#### GIVEN REQUEST
Count how many lines of the records below contain the string "coordinates", treating case as significant. Reply with the number only.

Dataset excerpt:
= = = =

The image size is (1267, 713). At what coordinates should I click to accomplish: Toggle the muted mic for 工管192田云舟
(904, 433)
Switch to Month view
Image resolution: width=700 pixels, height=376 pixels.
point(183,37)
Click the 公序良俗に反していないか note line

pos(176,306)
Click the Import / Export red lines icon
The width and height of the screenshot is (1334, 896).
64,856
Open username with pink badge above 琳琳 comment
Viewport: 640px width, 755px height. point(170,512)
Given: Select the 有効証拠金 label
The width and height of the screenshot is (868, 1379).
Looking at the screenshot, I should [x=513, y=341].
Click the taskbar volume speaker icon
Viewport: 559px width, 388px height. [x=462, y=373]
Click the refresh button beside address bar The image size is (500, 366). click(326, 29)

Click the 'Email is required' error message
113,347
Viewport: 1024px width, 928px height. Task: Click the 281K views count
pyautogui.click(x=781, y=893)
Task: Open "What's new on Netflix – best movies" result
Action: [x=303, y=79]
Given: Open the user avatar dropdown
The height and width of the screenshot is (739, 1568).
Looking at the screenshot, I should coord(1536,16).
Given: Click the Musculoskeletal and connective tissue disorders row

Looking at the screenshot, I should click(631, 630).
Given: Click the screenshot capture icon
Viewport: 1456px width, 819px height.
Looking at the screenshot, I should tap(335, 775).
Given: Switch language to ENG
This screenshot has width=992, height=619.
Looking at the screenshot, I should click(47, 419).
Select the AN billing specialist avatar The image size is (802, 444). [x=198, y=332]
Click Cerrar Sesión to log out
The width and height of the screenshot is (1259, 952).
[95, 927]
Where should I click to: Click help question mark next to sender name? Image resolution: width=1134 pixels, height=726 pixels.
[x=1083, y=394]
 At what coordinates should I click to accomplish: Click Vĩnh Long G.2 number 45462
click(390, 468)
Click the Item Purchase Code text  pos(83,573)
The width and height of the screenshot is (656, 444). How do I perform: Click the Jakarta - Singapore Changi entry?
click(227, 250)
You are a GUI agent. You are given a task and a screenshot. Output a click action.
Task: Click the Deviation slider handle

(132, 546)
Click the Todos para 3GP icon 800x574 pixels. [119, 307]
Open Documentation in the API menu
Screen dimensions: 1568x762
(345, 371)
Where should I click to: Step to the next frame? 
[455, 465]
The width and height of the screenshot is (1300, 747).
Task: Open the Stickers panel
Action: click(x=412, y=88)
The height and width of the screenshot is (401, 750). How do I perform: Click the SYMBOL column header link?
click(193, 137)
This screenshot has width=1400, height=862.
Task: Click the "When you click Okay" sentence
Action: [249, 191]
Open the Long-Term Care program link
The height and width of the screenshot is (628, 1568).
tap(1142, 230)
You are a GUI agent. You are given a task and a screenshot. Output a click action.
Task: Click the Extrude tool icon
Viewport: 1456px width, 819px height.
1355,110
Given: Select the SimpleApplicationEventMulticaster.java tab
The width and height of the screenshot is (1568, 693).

= = = =

#### RESPONSE TO THIS EXERCISE
2